Tuesday, February 14, 2012

S120214 - Matthew 23 - Blessings for the humble; woes for the proud

Tuesday SOAP: Jesus' view of the religious leaders' offenses and rationalizations. Hard work, the appearance of virtue and self-denial, even the celebration of righteousness: they don't serve to absolve secret guilt. Standing between the people and God robs both the religious leader and the people of a real relationship with God.


S: Wherefore, behold, I send unto you prophets, and wise men, and scribes: and some of them ye shall kill and crucify; and some of them shall ye scourge in your synagogues, and persecute them from city to city: That upon you may come all the righteous blood shed upon the earth, from the blood of righteous Abel unto the blood of Zacharias son of Barachias, whom ye slew between the temple and the altar. Verily I say unto you, All these things shall come upon this generation. O Jerusalem, Jerusalem, thou that killest the prophets, and stonest them which are sent unto thee, how often would I have gathered thy children together, even as a hen gathereth her chickens under her wings, and ye would not! (Mt 23:34-37).

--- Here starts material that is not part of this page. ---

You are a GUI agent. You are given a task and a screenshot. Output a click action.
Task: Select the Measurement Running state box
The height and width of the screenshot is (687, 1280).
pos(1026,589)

O: Notice that Jesus says, "I send unto you prophets..." "....how often would I have gathered thy children together..." They probably think Jesus is simply being critical, responding to their attempts to make Him make a mistake. But He was laying out the charges He held against them and their kind. As there are 8 Beatitudes in chapter 5 describing the character of which God approves and how He will bless those found in that disposition, in this chapter there are 8 "woes" describing things that especially offend God and how they are responsible:

  1. They shut people out from God's Kingdom - and will not go in themselves.
  2. They devour the houses of widows and pray pretentiously - so they will receive greater damnation.
  3. They travel far and work hard to convert others to their ways - but they are children of hell.
  4. They swear and bind oaths by the gold and gifts of the temple - and so become guilty of swearing by God Himself.
  5. They scrupulously obey the laws they pride themselves in - but ignore the whole point of the Law.
  6. They require cleanness according to the Law on the outside of utensils and vessels, but are themselves without restraint regarding what goes into those things - robbing from worshippers and living in excess.
  7. They themselves similarly appear upright but are hypocritical and lawless on the inside.
  8. They honor the ancient prophets their forefathers killed for bringing them the very truth for which they wanted to kill Jesus Himself.

A: David understood the truth very well when he said, "Against thee, thee only, have I sinned, and done this evil in thy sight: that thou mightest be justified when thou speakest, and be clear when thou judgest." (Psalm 51:4) He wasn't really discounting his offense to Bathsheba and Uriah - he was confessing to a greater sin; offending God Himself. These are the grievances God brought before the scribes and Pharisees, who styled themselves champions of God's Word. Detailed defense of God's Word is not the problem, as v.23 demonstrates; the problem was making themselves the middleman between the people and God. This resulted in a form of idolatry which, ironically, ended up excluding the very God they claimed to be so zealous for -- and long before He came in the flesh.

P: Father, let the attitude of David's repentance permeate me: no defense, no justification. Running to you, confessing the worst possible version of an offense, but confident that you are still there with outstretched wings.